===== Supplied records =====

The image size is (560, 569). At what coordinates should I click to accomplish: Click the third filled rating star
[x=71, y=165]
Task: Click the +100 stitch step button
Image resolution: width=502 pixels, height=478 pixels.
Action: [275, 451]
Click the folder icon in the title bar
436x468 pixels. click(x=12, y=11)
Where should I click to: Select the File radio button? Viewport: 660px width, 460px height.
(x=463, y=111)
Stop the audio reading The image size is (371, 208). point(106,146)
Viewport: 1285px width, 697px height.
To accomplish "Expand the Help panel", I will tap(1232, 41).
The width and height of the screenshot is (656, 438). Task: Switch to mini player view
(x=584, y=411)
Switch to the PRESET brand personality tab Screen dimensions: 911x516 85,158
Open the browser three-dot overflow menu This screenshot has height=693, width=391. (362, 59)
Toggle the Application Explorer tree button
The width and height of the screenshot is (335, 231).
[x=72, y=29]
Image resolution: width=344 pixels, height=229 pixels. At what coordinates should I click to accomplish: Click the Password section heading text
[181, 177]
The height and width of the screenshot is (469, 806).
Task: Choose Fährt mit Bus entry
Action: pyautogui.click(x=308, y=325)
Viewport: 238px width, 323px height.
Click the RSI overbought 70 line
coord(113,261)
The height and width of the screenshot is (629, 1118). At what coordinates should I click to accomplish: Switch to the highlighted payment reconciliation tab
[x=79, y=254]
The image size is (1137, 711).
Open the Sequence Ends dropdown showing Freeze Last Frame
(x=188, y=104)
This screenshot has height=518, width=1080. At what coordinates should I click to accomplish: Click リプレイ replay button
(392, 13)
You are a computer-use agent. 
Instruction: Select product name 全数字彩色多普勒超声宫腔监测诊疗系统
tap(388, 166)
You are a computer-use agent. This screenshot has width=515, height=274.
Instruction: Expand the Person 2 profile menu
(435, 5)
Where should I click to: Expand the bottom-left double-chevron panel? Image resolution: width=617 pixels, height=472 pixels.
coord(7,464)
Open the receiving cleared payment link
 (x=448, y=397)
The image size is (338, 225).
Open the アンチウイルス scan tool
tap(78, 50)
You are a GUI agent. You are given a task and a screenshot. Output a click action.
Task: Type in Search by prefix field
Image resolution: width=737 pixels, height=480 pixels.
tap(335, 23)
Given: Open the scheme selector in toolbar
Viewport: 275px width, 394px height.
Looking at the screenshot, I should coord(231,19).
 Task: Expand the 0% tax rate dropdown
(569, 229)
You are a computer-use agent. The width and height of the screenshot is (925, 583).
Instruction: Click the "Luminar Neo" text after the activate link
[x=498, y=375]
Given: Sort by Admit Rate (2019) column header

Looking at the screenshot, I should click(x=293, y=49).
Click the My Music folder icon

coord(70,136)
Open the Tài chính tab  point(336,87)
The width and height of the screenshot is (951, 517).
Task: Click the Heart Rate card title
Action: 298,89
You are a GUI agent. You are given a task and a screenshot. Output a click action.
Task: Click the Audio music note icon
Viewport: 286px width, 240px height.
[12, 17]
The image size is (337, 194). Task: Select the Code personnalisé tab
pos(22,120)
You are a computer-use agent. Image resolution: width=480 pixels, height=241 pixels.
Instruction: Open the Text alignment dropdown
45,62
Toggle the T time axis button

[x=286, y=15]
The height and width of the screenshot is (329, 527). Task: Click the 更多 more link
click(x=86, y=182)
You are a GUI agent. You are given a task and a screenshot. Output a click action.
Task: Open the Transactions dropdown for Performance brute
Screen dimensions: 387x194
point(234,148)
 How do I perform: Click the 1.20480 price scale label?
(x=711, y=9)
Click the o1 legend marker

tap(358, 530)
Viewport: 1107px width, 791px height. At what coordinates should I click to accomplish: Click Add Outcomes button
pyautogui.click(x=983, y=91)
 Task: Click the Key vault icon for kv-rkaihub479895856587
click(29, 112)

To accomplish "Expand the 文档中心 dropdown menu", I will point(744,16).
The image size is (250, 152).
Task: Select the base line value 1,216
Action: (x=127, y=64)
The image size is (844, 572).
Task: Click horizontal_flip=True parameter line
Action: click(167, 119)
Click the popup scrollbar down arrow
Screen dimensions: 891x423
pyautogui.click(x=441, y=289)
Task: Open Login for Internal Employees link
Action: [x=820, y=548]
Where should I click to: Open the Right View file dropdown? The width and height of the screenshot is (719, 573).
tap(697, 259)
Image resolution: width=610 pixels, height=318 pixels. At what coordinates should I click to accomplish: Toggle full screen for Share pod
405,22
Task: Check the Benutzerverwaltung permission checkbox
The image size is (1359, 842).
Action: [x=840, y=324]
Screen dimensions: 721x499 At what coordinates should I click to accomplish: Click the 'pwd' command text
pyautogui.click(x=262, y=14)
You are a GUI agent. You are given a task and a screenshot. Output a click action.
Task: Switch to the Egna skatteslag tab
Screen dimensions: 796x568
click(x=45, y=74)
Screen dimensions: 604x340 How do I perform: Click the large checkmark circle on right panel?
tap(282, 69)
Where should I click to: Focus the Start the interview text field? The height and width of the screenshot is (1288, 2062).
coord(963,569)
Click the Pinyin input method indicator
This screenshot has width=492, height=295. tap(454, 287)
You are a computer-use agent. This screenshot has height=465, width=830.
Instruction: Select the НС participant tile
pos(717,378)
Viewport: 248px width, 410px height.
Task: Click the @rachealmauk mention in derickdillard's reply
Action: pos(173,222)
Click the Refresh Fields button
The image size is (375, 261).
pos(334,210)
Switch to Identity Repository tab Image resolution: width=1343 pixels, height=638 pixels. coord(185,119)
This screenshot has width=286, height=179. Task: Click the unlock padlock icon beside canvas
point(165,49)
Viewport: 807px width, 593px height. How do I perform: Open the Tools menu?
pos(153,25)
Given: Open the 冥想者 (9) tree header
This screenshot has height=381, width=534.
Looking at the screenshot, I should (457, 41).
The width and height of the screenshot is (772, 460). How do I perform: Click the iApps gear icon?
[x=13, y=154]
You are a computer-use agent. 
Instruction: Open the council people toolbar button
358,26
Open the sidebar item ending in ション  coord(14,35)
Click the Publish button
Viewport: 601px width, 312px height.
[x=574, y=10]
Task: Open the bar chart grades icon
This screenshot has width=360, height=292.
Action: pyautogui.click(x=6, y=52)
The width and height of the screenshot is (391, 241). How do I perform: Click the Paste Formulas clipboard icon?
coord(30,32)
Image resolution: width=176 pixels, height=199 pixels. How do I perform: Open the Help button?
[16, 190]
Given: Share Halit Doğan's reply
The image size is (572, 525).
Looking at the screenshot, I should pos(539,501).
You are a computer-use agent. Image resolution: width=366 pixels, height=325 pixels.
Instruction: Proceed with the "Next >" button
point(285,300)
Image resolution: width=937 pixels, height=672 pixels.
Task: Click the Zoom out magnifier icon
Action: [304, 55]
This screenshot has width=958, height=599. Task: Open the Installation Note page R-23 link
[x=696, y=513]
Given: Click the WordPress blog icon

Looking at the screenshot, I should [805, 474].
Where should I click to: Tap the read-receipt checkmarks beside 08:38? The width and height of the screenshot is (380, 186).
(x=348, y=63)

=====

When you reach the end of the listing, print it again in full, exactly as given.

The image size is (560, 569). At what coordinates should I click to accomplish: Click the third filled rating star
[x=71, y=165]
Task: Click the +100 stitch step button
Image resolution: width=502 pixels, height=478 pixels.
Action: [275, 451]
Click the folder icon in the title bar
436x468 pixels. click(x=12, y=11)
Where should I click to: Select the File radio button? Viewport: 660px width, 460px height.
(x=463, y=111)
Stop the audio reading The image size is (371, 208). point(106,146)
Viewport: 1285px width, 697px height.
To accomplish "Expand the Help panel", I will tap(1232, 41).
The width and height of the screenshot is (656, 438). Task: Switch to mini player view
(x=584, y=411)
Switch to the PRESET brand personality tab Screen dimensions: 911x516 85,158
Open the browser three-dot overflow menu This screenshot has height=693, width=391. (362, 59)
Toggle the Application Explorer tree button
The width and height of the screenshot is (335, 231).
[x=72, y=29]
Image resolution: width=344 pixels, height=229 pixels. At what coordinates should I click to accomplish: Click the Password section heading text
[181, 177]
The height and width of the screenshot is (469, 806).
Task: Choose Fährt mit Bus entry
Action: pyautogui.click(x=308, y=325)
Viewport: 238px width, 323px height.
Click the RSI overbought 70 line
coord(113,261)
The height and width of the screenshot is (629, 1118). At what coordinates should I click to accomplish: Switch to the highlighted payment reconciliation tab
[x=79, y=254]
The image size is (1137, 711).
Open the Sequence Ends dropdown showing Freeze Last Frame
(x=188, y=104)
This screenshot has height=518, width=1080. At what coordinates should I click to accomplish: Click リプレイ replay button
(392, 13)
You are a computer-use agent. 
Instruction: Select product name 全数字彩色多普勒超声宫腔监测诊疗系统
tap(388, 166)
You are a computer-use agent. This screenshot has width=515, height=274.
Instruction: Expand the Person 2 profile menu
(435, 5)
Where should I click to: Expand the bottom-left double-chevron panel? Image resolution: width=617 pixels, height=472 pixels.
coord(7,464)
Open the receiving cleared payment link
 (x=448, y=397)
The image size is (338, 225).
Open the アンチウイルス scan tool
tap(78, 50)
You are a GUI agent. You are given a task and a screenshot. Output a click action.
Task: Type in Search by prefix field
Image resolution: width=737 pixels, height=480 pixels.
tap(335, 23)
Given: Open the scheme selector in toolbar
Viewport: 275px width, 394px height.
Looking at the screenshot, I should coord(231,19).
 Task: Expand the 0% tax rate dropdown
(569, 229)
You are a computer-use agent. The width and height of the screenshot is (925, 583).
Instruction: Click the "Luminar Neo" text after the activate link
[x=498, y=375]
Given: Sort by Admit Rate (2019) column header

Looking at the screenshot, I should click(x=293, y=49).
Click the My Music folder icon

coord(70,136)
Open the Tài chính tab  point(336,87)
The width and height of the screenshot is (951, 517).
Task: Click the Heart Rate card title
Action: 298,89
You are a GUI agent. You are given a task and a screenshot. Output a click action.
Task: Click the Audio music note icon
Viewport: 286px width, 240px height.
[12, 17]
The image size is (337, 194). Task: Select the Code personnalisé tab
pos(22,120)
You are a computer-use agent. Image resolution: width=480 pixels, height=241 pixels.
Instruction: Open the Text alignment dropdown
45,62
Toggle the T time axis button

[x=286, y=15]
The height and width of the screenshot is (329, 527). Task: Click the 更多 more link
click(x=86, y=182)
You are a GUI agent. You are given a task and a screenshot. Output a click action.
Task: Open the Transactions dropdown for Performance brute
Screen dimensions: 387x194
point(234,148)
 How do I perform: Click the 1.20480 price scale label?
(x=711, y=9)
Click the o1 legend marker

tap(358, 530)
Viewport: 1107px width, 791px height. At what coordinates should I click to accomplish: Click Add Outcomes button
pyautogui.click(x=983, y=91)
 Task: Click the Key vault icon for kv-rkaihub479895856587
click(29, 112)

To accomplish "Expand the 文档中心 dropdown menu", I will point(744,16).
The image size is (250, 152).
Task: Select the base line value 1,216
Action: (x=127, y=64)
The image size is (844, 572).
Task: Click horizontal_flip=True parameter line
Action: click(167, 119)
Click the popup scrollbar down arrow
Screen dimensions: 891x423
pyautogui.click(x=441, y=289)
Task: Open Login for Internal Employees link
Action: [x=820, y=548]
Where should I click to: Open the Right View file dropdown? The width and height of the screenshot is (719, 573).
tap(697, 259)
Image resolution: width=610 pixels, height=318 pixels. At what coordinates should I click to accomplish: Toggle full screen for Share pod
405,22
Task: Check the Benutzerverwaltung permission checkbox
The image size is (1359, 842).
Action: [x=840, y=324]
Screen dimensions: 721x499 At what coordinates should I click to accomplish: Click the 'pwd' command text
pyautogui.click(x=262, y=14)
You are a GUI agent. You are given a task and a screenshot. Output a click action.
Task: Switch to the Egna skatteslag tab
Screen dimensions: 796x568
click(x=45, y=74)
Screen dimensions: 604x340 How do I perform: Click the large checkmark circle on right panel?
tap(282, 69)
Where should I click to: Focus the Start the interview text field? The height and width of the screenshot is (1288, 2062).
coord(963,569)
Click the Pinyin input method indicator
This screenshot has width=492, height=295. tap(454, 287)
You are a computer-use agent. This screenshot has height=465, width=830.
Instruction: Select the НС participant tile
pos(717,378)
Viewport: 248px width, 410px height.
Task: Click the @rachealmauk mention in derickdillard's reply
Action: pos(173,222)
Click the Refresh Fields button
The image size is (375, 261).
pos(334,210)
Switch to Identity Repository tab Image resolution: width=1343 pixels, height=638 pixels. coord(185,119)
This screenshot has width=286, height=179. Task: Click the unlock padlock icon beside canvas
point(165,49)
Viewport: 807px width, 593px height. How do I perform: Open the Tools menu?
pos(153,25)
Given: Open the 冥想者 (9) tree header
This screenshot has height=381, width=534.
Looking at the screenshot, I should (457, 41).
The width and height of the screenshot is (772, 460). How do I perform: Click the iApps gear icon?
[x=13, y=154]
You are a computer-use agent. 
Instruction: Open the council people toolbar button
358,26
Open the sidebar item ending in ション  coord(14,35)
Click the Publish button
Viewport: 601px width, 312px height.
[x=574, y=10]
Task: Open the bar chart grades icon
This screenshot has width=360, height=292.
Action: pyautogui.click(x=6, y=52)
The width and height of the screenshot is (391, 241). How do I perform: Click the Paste Formulas clipboard icon?
coord(30,32)
Image resolution: width=176 pixels, height=199 pixels. How do I perform: Open the Help button?
[16, 190]
Given: Share Halit Doğan's reply
The image size is (572, 525).
Looking at the screenshot, I should pos(539,501).
You are a computer-use agent. Image resolution: width=366 pixels, height=325 pixels.
Instruction: Proceed with the "Next >" button
point(285,300)
Image resolution: width=937 pixels, height=672 pixels.
Task: Click the Zoom out magnifier icon
Action: [304, 55]
This screenshot has width=958, height=599. Task: Open the Installation Note page R-23 link
[x=696, y=513]
Given: Click the WordPress blog icon

Looking at the screenshot, I should [805, 474].
Where should I click to: Tap the read-receipt checkmarks beside 08:38? The width and height of the screenshot is (380, 186).
(x=348, y=63)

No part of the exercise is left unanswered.